The difference between time and bandwidth

I see it all the time in New York. People split days into sections, hours, and ultimately, minutes. One portion of the pie is dedicated to developing a presentation at work and the other slice is set off to the side for a night out with friends. This division of time is the reality of a young professional.

shutterstock_88989007 copy.jpg

What isn't altogether obvious, however, is the difference between managing time and managing bandwidth. 

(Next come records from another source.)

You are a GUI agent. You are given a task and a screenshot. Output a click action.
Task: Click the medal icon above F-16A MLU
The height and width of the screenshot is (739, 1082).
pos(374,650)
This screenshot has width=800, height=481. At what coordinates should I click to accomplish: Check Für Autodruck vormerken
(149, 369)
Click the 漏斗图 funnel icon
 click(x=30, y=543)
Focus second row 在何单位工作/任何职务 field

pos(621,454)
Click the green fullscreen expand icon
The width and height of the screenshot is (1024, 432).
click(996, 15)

 Sendhil Mullainathan best encapsulates this problem in Time magazine:  

When we schedule things, we don’t want to just show up, we want to be effective when we get there. This means we need to manage bandwidth and not just manage time. And this is where things get tricky, because bandwidth does not behave the way time does. Time can be dissected easily: an hour can be cut up in many ways. Fifteen minutes on this memo, a five-minute walk to another meeting, 30 minutes at that meeting and then 10 minutes debriefing. Oh, and maybe a quick phone call on the walk to that meeting. The busy are expert at dissection: that’s how they make it all fit.
...This is the big mistake: we focus on managing time and end up mismanaging bandwidth. Here is another example. An important strategy memo requires two hours to write. As a good time manager, you find the time for it — a one-hour block between two meetings and two half-hour blocks later. But by the time you’re really focused and have got the previous meeting off your mind, your first hour is nearly over. And the other half hours may as well not have been there. Your two hours got you maybe 30 minutes of quality work.

Unfortunately, adopting this philosophy means I'm probably better off saying no more than yes, adding less to my plate and finishing what's on there in the first place. Fortunately, over time we begin to recognize which tasks require plenty of bandwidth. Sendhil buckets tasks into three different categories: tasks that require more or less bandwidth, tasks that tax your bandwidth even when you're not working on them, and tasks that replenish your bandwidth. Divide accordingly.